This paper describes the planning and operations involved in the intact salvage and relocation of a five-well drilling platform in the Gulf of Mexico. The operation employed unique procedures to plug, abandon, and remove existing dry hole wells; to free the below-mudline portions of the platform jacket; and to minimize the size and amount of lifting equipment required. These planning and methods innovations resulted in a significant reduction in heavy lift equipment requirements, with a corresponding reduction in cost of the project.


Humble Oil &Refining Company's South Pass Block 36 "A" Platform was originally erected in September 1963. This structure was a four-pile, five-well, tender type platform in 165 feet of water. It utilized a special five-well drilling rig sub-structure and derrick which required no rig skidding. The platform foundation jacket weighed 576 tons, and three 250 ton derrick barges were required to originally set it in position (Figure 1). Pertinent features of the jacket (Figure 2) included (1) four 34 inch O.D. main legs, battered 1 in 5, (2) a center 34 inch O.D.; combination non-bearing leg and conductor guide, (3) four 36 inch O.D., skirt pile guides, and (4) a 50 feet × 50 feet square, solid plate "shear box" attached to the bottom of the jacket and extending 28 feet below the mudline.

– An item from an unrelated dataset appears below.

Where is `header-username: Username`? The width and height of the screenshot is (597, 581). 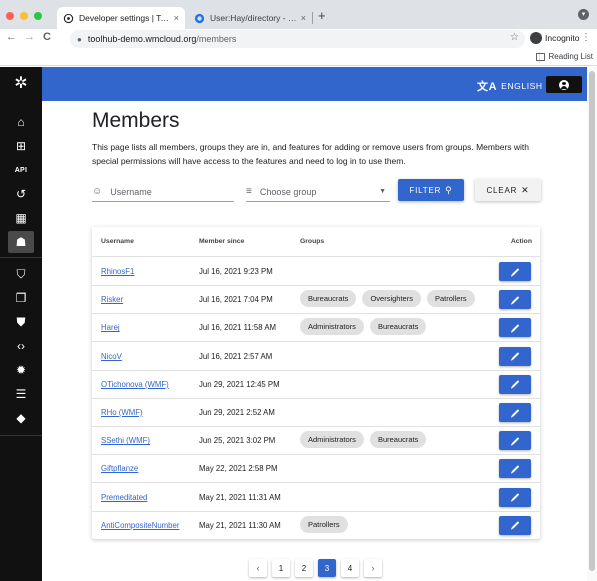
header-username: Username is located at coordinates (118, 242).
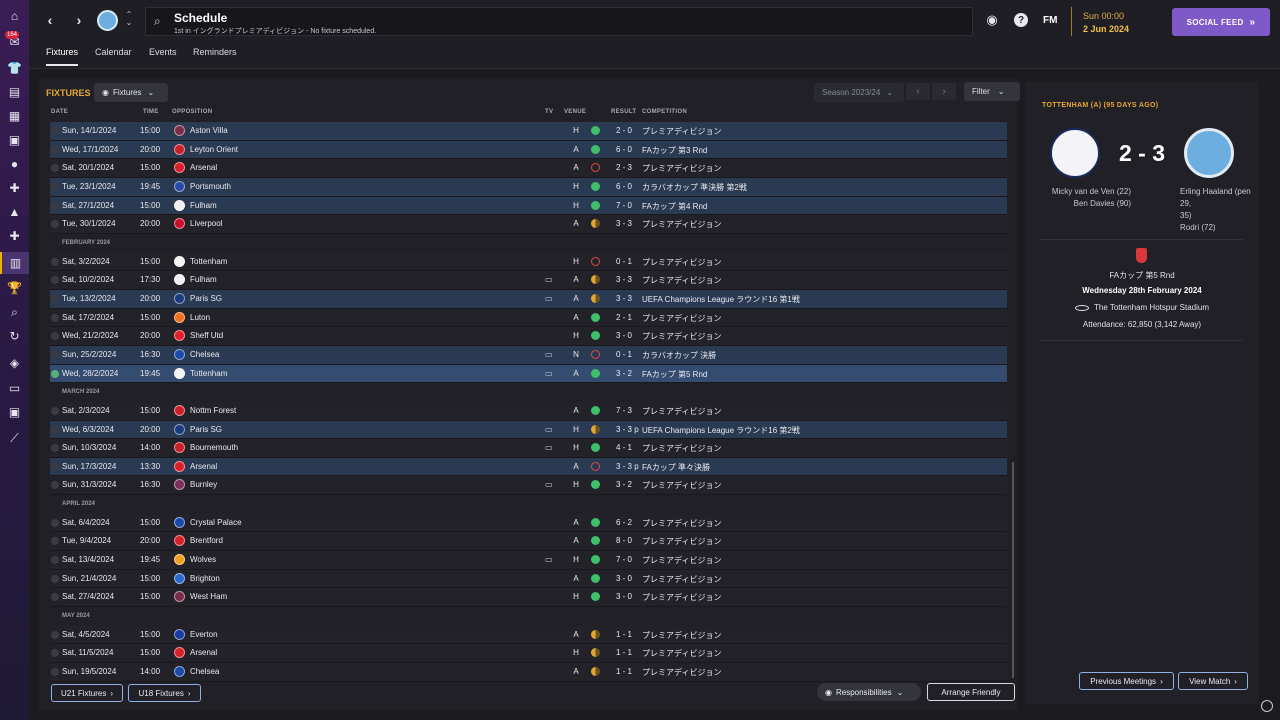 This screenshot has width=1280, height=720. I want to click on fixture-opposition: Aston Villa, so click(209, 130).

Drilling operations resulted in three unsuccessful wells, and the drilling rig was removed in August 1964.

In mid-1966 it was proposed to salvage the foundation jacket for reuse to support a new 62 man self-contained living quarters building in West Delta Block 73, where the water depth was the same 165 feet.

The salvage and re-installation of this structure presented four major problem areas which correspond to the four operational phases of the project.

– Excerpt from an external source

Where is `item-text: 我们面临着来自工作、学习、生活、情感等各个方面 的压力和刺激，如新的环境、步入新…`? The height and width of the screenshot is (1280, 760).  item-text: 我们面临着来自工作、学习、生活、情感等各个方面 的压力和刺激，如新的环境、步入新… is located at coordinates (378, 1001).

  1. Well Abandonment and Removal

    Three unperforated wells were left standing. Two required abandonment in conformance with governmental regulations. The required cement plugs had been placed in the third well by the drilling rig. All three had to be cut off below mudline, and if possible, removed prior to moving the jacket.

  2. Foundation Jacket Removal

    The dead weight of the jacket plus the frictional resistance of the "shear box" indicated an upward lift in excess of 800 tons would be necessary to remove the structure.

  3. Transport of Jacket to New Location

    Three methods of transporting the jacket approximately 30 miles in semi-open Gulf waters appeared to be possible.

    • The jacket could be set on a barge, and the barge towed to the new location. This would require over 500 tons of lifting capacity to re-install.

    • The jacket could be made buoyant and towed in a horizontal plane.

    • The jacket could be lifted vertically with the derrick barge crane, held with the crane, and the derrick barge towed to the new location.

  4. Installation at New Location

    The "shear box" created a problem at the new location. Although needed at South Pass, it was not needed and assumed to be extremely difficult to install at West Delta.